Not only that, but the control group was allowed over-the-counter supplements, including vitamin D, which made the comparative effectiveness of the active group less. Last, the researchers gave everyone the same vitamin D dose (2000 IU) even when we know people in larger bodies need 2-3 times that amount to raise their blood levels.
In fact, one secondary analysis of the VITAL trial found that people with BMIs under 25 who took vitamin D had a 38% reduced risk of advanced cancers. Could that be because 2000 IU was enough to raise their vitamin D levels but not for those with higher BMIs?
Nutrition RCTs need careful design
These issues have prompted researchers to promote careful design in nutrition studies. In 2014, Robert Heaney put forth guidelines specifically stating that nutrient status must be measured which are shown below.
“The change in nutrient status produced in those enrolled in the trials must be measured and recorded in the report of the trial,” he wrote. “The hypothesis to be tested must be that a change in nutrient status (not just a change in diet) produces the sought-for effect.”
This idea of nutrient measurement that Robert Heaney emphasized eight years ago is something many health professionals and researchers believe is the missing key in the vitamin D clinical research literature.
It begs the question: Why are we focusing more on vitamin D supplementation than the actual vitamin D status achieved in individuals?
It’s Vitamin D status not Supplements that Matter Most
An NIH funded Vitamin D to Type 2 Diabetes (D2d) trial, which gave twice the vitamin D as the VITAL study (4000 IU) demonstrates how results differ when they were based on supplementation alone versus vitamin D status.
Although fewer people in the vitamin D group developed diabetes over two years, the results were not statistically significant. However, in their secondary analysis, researchers found that those who maintained blood levels between 40-50 ng/mL had a 52% reduced risk of developing diabetes, while those with levels greater than 50 ng/mL had 71%, compared to current recommended levels of 20-30 ng/mL.

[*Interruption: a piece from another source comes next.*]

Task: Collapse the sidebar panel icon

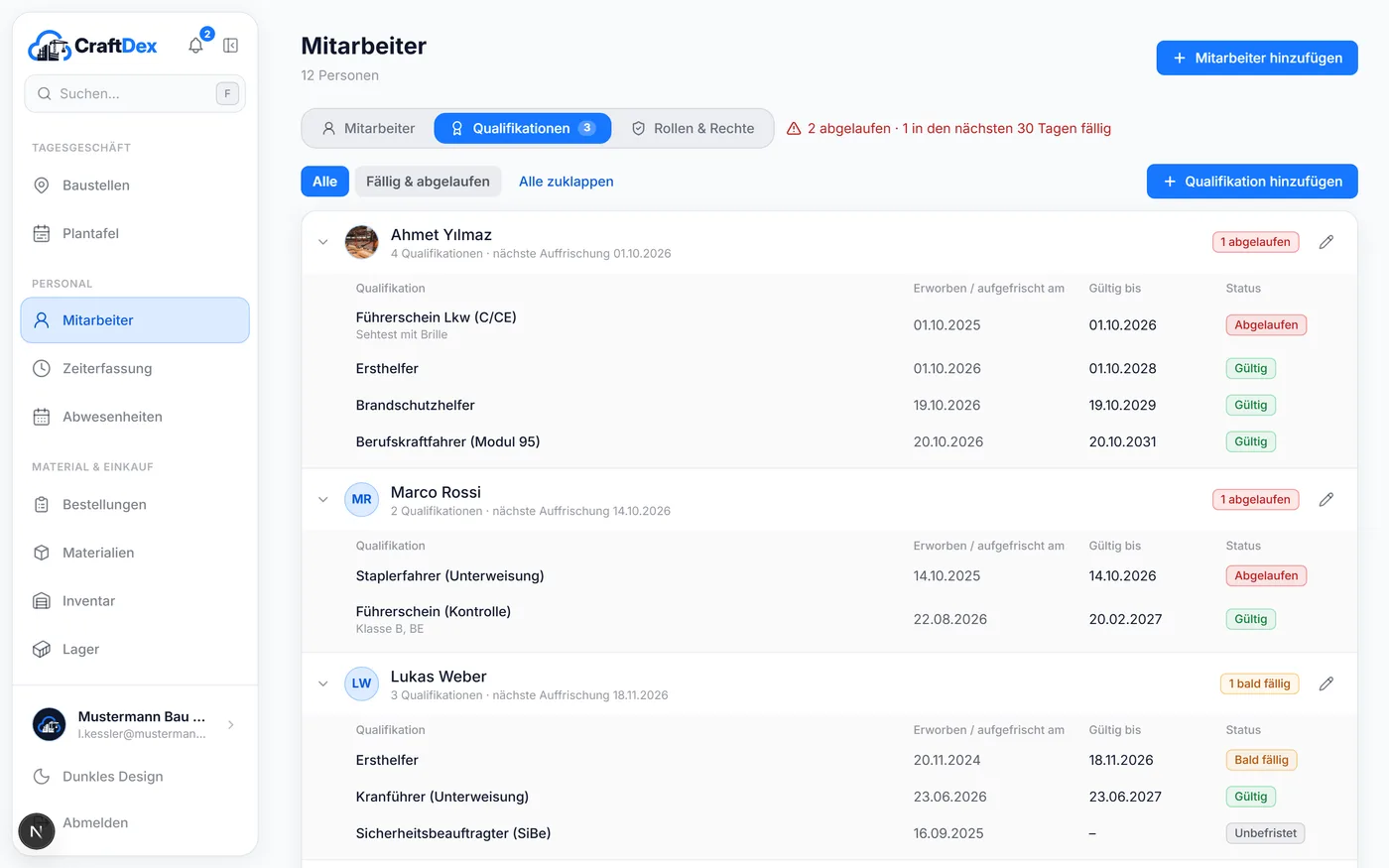Action: tap(230, 46)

Endocrinologist Sunil J Wimalawansa provides evidence that vitamin D levels >50 ng/mL are needed for a robust immune system and for reducing COVID-19 complications and mortality.
Research on breast cancer hints at higher levels being beneficial, with one study that pooled two randomized clinical trials and a prospective cohort found women with vitamin D levels >60 ng/ml had 82% reduced risk compared to those with vitamin D levels of <20 ng/mL.
A recent review details how protection may vary per condition with >30 ng/mL found for heart disease and overall mortality, >40 ng/mL for hypertension and preterm delivery, and >50 ng/mL for diabetes and the immune system.
It’s Time to Get Answers!
This latest study on vitamin D doesn’t tell us to forget about supplements. It tells us we need a nutrition study overhaul.
Bolland and colleagues estimated there to be 69% waste in vitamin D studies in bone health alone, with 36% lacking novelty and another 33% adding no new clinical knowledge. We can do better than this.
In 2022, perhaps more than ever, it’s vitally important that we get vitamin D public health recommendations right. We need studies that are better designed and equipped to find answers.
Any researchers up for the challenge?